“An Arduino Shield with extensive I/O that is compatible with many Arduino boards. Follows Arduboy pinout.
This shield, to the end of the day, is the extension of the old LCD4884 Joystick Shield.
However, whereas the LCD4884 Shield may be compatiable with Arduino Uno, this shield is not. For the Uno is “physically incapable” of the shield’s needs, for because the Uno, the ATMega328p, however “original” it is, seem to only be a former shadow of itself.
In part, the digital pins 9, 10, 11 is copies of pins off the ICSP header. We don’t want copies of pins. We want separate pins.
In part, it is superseded by other chips with native USB capability. AVR chips like ATMega32U4. Or, the ARM32 counterpart, Cortex M0.
Arduino Uno is designed around a era where the Serial port, the RS232, is widely available, and traditions of using a external programmer for a microcontroller are strong. See the board archive.

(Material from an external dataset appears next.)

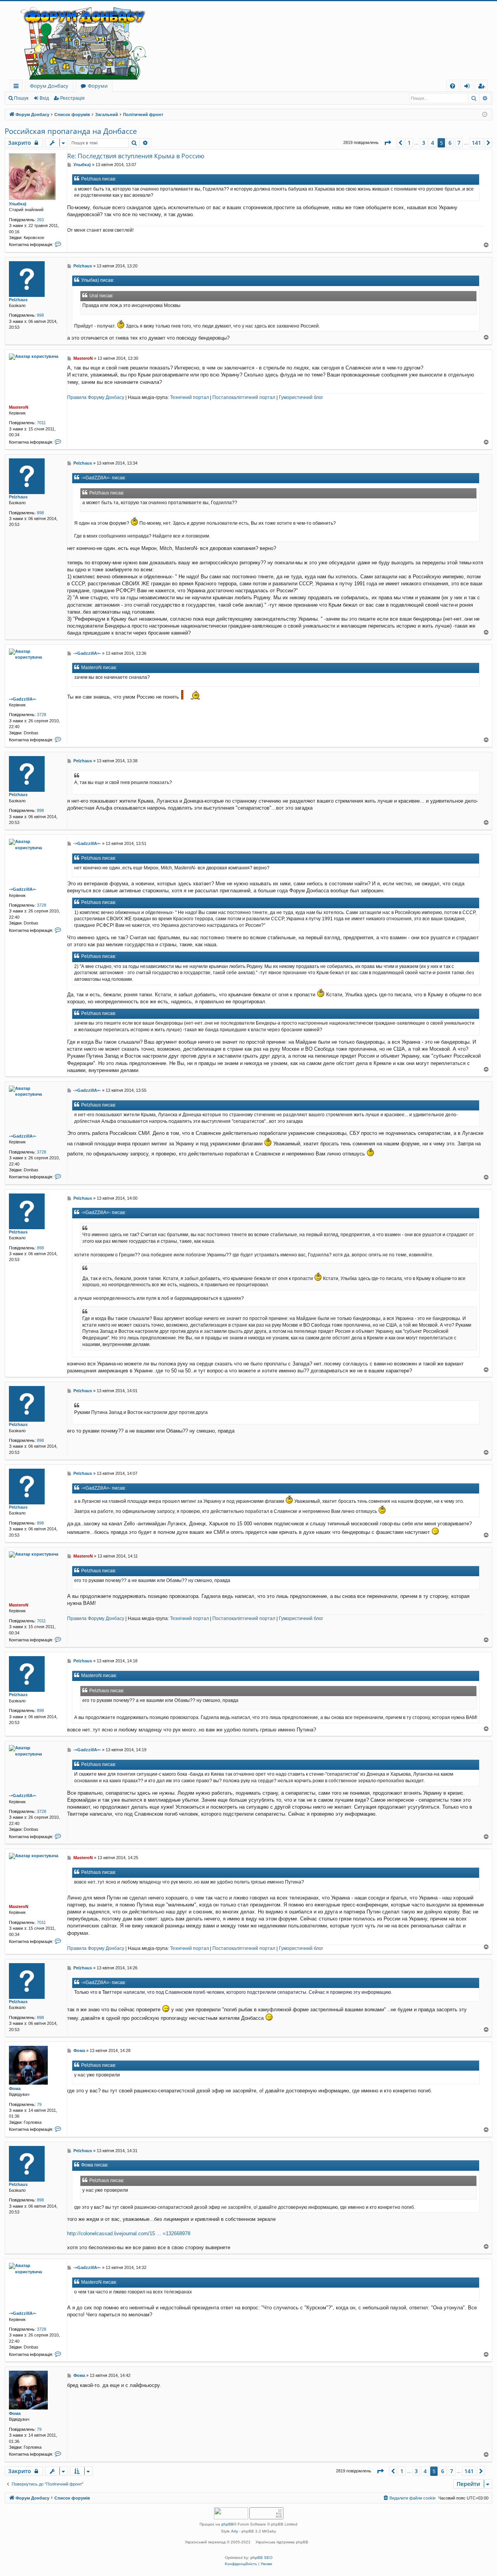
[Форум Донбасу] (248, 40)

Eventually we faded out the RS232 because we had USB. The Universal Serial Bus.
It really changed everything. Back then we used a parallel ports to program chips over SPI (serial parallel interface). Now we use a USB to SPI adapter to program them. A little bit later we baked the USB into the chips themselves. Arduino Zero/M0, Leonardo (Micro/Pro Micro), Due, Portenha.
Vidor? Well, we will talk later about that. Because vidor is… well, it’s something else.
So when Arduino Inc released the Nano Every, I can’t help but to scratch my head and think “why will they make such a outdated thing in bulks”?
Perhaps because Arduino Micro is selling like hot cakes.”